Effects of Cytoskeletal Disruption on P2X1 Receptor Currents

The protein purification studies suggested that P2X1 receptors interact with the actin cytoskeleton. To test whether this interaction is important for P2X1 receptor function cytochalasin D was used to disrupt the actin cytoskeleton by facilitating ATP-actin hydrolysis (29). In the permeabilized patch recording configuration (to maintain the integrity of intracellular signaling pathways) α,β-meATP (10 μm, an EC90 concentration) evoked reproducible inward currents (mean amplitude 740 ± 38 pA, current density 105 ± 6 pA/pF, n = 8) at recombinant human P2X1 receptors expressed in HEK293 cells. Cytochalasin D (5 μm, applied acutely in the bath) reduced the peak amplitude of currents; this effect was time-dependent and reached ∼80% inhibition by 20-min application (in control conditions average amplitude of current was 92.3 ± 2.4%, n = 5, and in the presence of cytochalasin it was 9.8 ± 4.6%, n = 6, of initial value, p < 0.0001; Fig. 2, A and B). This inhibitory effect was not dependent on repeated receptor activation because the extent of reduction in current amplitude was the same whether the P2X1 receptor was stimulated every 5 min during the 20-min application or was only stimulated at the end of the 20-min application period (Fig. 2, A and B). Cytochalasin treatment, however, had no effect on the time course of P2X1 receptor currents (decay time constant for P2X1 receptor mediated currents evoked by 10 μm α,β-meATP in control 220.6 ± 11.7 ms, n = 67 and 209.3 ± 28.4 ms, n = 12 after treatment with cytochalasin). Latrunculin-A (500 nm, 1-h treatment at room temperature; Fig. 2, C and D), which prevents actin monomers repolymerizing into filaments (mechanistically different from cytochalasin D) (30), also produced a similar reduction in peak amplitude (73.4 ± 6% decrease, n = 10, p = 0.0002).

FIGURE 2.

FIGURE 2.

Inhibition of P2X1 receptor-mediated currents by actin cytoskeleton disruption. Effects of actin cytoskeleton disruption by cytochalasin D (Cyto) or latrunculin A (Lat) on P2X1 receptor currents were tested for recombinant human P2X1 receptors expressed in HEK293 cells (A, C, E, and F) and native rat smooth muscle P2X1 receptors (D). Application of cytochalasin D (5 μm, gray symbols) in external solution reduced the amplitude of α,β-meATP-evoked currents (10 μm, applied every 5 min) in the permeabilized patch recording configuration (A and B). 20-min treatment with cytochalasin D before stimulating the P2X1 receptor is shown as a star. In the whole cell recording configuration P2X1 receptor currents in HEK293 cells or rat smooth muscle cells treated with cytochalasin D (500 nm,1 h) or latrunculin A (500 nm, 1 h) were reduced (C–E). Surface biotinylation showed that actin cytoskeleton disruption by cytochalasin D (500 nm,1 h) did not change either the total or surface level of P2X1 receptors expression in HEK293 cells (F). ***, p < 0.001.

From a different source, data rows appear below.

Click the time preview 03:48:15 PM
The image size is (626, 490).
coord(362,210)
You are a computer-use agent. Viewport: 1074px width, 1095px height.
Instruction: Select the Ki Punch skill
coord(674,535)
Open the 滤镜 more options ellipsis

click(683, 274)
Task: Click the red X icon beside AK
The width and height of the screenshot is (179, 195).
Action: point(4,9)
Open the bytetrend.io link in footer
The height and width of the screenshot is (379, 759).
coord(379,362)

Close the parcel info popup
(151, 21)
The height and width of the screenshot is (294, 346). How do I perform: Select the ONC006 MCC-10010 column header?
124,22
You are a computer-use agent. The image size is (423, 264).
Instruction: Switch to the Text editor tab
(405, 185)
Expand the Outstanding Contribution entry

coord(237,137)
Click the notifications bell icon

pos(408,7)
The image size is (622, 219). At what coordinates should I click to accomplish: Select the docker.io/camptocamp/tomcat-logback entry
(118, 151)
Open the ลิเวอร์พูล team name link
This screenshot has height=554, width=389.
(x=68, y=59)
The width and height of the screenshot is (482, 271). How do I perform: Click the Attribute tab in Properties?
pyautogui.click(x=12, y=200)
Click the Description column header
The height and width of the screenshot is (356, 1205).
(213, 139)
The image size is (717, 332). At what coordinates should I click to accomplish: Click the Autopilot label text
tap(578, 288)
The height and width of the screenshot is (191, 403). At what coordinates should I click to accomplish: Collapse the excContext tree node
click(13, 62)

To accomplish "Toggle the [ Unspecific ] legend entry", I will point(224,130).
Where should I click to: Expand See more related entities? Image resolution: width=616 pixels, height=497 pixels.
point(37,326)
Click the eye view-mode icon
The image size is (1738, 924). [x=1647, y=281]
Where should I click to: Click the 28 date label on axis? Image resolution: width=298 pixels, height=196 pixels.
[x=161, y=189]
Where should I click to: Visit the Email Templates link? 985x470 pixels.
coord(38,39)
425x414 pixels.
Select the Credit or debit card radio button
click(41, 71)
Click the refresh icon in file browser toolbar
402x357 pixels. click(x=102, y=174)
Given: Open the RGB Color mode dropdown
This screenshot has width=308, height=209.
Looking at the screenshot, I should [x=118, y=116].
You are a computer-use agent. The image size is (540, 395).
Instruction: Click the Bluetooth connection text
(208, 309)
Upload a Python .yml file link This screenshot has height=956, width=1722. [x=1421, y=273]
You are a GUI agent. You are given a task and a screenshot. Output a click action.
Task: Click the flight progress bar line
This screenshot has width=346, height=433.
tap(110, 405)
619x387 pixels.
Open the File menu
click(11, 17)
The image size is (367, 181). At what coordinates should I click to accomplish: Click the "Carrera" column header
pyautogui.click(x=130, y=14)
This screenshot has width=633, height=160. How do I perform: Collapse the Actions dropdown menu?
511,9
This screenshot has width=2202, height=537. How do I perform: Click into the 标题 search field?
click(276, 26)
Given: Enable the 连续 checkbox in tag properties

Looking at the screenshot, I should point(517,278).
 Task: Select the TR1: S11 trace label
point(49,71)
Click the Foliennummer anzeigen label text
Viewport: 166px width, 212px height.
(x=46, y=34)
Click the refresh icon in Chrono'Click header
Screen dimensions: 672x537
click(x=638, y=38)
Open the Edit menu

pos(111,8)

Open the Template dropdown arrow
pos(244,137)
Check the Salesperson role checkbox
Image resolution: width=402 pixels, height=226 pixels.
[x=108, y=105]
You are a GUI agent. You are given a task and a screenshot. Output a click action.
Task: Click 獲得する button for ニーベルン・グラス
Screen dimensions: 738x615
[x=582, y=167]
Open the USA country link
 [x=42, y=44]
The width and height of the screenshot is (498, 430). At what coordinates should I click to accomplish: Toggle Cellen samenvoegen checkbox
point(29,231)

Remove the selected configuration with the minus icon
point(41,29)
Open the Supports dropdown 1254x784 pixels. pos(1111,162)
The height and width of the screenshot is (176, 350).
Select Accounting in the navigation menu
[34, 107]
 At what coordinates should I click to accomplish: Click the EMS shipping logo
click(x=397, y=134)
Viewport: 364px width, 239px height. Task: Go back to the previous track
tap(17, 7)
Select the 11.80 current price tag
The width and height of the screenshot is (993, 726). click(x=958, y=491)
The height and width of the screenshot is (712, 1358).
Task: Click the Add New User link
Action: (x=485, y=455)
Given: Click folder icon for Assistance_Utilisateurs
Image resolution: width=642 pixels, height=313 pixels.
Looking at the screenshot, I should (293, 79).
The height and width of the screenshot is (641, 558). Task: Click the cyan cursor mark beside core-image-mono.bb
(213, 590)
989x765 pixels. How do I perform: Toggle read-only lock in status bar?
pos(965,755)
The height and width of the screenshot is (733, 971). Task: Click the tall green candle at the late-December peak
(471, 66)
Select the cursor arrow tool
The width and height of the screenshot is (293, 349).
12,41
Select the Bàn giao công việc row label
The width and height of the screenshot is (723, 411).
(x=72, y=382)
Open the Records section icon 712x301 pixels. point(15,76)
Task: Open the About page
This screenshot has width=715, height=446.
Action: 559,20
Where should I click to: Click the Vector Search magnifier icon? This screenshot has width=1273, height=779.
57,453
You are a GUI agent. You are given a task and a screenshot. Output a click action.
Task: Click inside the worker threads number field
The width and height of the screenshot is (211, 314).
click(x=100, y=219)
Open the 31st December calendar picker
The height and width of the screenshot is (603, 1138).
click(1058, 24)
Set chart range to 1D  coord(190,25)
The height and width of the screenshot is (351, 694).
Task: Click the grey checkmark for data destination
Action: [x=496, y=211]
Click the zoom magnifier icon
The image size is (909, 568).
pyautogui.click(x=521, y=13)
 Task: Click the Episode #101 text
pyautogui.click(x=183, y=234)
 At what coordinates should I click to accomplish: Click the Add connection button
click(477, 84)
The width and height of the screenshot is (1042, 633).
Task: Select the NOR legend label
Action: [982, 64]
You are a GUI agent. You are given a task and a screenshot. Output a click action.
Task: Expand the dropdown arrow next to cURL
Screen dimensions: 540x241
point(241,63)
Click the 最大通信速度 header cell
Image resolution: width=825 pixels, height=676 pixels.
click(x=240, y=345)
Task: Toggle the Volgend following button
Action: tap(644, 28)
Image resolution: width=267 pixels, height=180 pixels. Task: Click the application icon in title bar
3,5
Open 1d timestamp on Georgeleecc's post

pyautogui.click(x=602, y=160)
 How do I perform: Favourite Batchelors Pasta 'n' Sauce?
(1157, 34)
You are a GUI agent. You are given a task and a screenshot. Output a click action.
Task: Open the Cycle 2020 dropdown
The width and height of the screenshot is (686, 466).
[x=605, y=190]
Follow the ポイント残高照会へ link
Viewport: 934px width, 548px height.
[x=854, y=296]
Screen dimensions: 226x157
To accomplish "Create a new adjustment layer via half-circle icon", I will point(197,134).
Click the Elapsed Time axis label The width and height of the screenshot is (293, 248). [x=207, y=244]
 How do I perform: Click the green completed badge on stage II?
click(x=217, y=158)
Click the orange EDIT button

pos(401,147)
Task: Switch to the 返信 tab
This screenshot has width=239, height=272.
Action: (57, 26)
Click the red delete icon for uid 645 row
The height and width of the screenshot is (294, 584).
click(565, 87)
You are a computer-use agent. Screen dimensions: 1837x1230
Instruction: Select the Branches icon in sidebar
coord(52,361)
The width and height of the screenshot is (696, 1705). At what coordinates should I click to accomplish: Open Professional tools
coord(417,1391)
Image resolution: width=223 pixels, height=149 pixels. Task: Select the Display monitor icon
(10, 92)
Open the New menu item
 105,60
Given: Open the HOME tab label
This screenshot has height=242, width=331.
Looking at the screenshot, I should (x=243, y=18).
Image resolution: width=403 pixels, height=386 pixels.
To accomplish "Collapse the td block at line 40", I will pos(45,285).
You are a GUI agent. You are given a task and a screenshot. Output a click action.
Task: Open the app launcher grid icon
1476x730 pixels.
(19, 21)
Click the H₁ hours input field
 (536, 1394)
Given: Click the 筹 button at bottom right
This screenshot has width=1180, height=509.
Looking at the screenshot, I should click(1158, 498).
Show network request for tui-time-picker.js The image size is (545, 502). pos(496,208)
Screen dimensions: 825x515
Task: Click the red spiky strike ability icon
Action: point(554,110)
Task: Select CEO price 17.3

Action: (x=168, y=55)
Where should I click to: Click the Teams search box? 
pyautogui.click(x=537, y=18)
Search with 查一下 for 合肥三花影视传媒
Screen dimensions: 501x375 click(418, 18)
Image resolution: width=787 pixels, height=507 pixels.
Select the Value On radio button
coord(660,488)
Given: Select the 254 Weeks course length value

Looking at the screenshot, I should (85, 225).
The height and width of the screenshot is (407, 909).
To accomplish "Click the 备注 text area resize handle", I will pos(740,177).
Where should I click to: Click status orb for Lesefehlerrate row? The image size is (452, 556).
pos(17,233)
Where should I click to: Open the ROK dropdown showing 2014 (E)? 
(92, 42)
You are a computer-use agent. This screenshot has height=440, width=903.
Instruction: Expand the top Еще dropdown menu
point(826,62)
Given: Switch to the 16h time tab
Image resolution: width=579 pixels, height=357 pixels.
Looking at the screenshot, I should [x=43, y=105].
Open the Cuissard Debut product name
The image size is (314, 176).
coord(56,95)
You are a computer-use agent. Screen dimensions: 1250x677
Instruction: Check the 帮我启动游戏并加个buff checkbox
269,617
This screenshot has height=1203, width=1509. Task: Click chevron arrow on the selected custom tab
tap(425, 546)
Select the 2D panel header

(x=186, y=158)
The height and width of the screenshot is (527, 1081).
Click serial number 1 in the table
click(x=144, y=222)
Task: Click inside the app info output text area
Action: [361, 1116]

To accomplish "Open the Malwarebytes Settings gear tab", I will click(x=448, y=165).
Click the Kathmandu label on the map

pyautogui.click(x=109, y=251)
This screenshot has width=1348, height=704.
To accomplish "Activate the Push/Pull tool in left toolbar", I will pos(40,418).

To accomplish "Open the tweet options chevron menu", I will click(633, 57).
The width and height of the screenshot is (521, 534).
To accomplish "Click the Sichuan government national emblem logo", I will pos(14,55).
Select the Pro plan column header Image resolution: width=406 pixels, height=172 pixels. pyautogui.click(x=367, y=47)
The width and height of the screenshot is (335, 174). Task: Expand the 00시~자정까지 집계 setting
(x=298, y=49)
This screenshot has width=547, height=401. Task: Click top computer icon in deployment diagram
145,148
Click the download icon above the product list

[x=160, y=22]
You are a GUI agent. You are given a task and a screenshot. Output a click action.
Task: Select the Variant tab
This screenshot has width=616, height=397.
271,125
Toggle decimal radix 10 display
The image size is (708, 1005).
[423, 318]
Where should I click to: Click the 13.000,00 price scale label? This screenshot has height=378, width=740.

The effects of cytoskeletal disruption were also tested on native P2X1 receptors from acutely dissociated rat tail artery smooth muscle cells. α,β-meATP (10 μm) evoked desensitizing currents from artery smooth muscle cells that were reduced by ∼65% following cytochalasin treatment (n = 10, Fig. 2C, 296.1 ± 34.1 pA/pF in control, 103.3 ± 24.9 pA/pF after treatment with cytochalasin D, p < 0.05). These results suggest that that the cytoskeleton plays an important regulatory role on P2X1 receptor function.

To determine whether cytochalasin treatment decreased the expression of P2X1 receptors membrane-impermeant sulfo-NHS LC biotin was used to label cell surface proteins selectively. These were then isolated with streptavidin beads, and Western blotting was used to quantify surface expression levels. The P2X1 receptor antibody detected a band of ∼55 kDa from HEK293 cells stably expressing the P2X1 receptor, consistent with the receptor running as a monomer under denaturing conditions (31). Cytochalasin treatment had no effect on the surface expression of P2X1 receptors (Fig. 2E), indicating that an effect on receptor trafficking or turnover is unlikely to account for the reduction in P2X1 receptor current amplitude in response to cytochalasin treatment.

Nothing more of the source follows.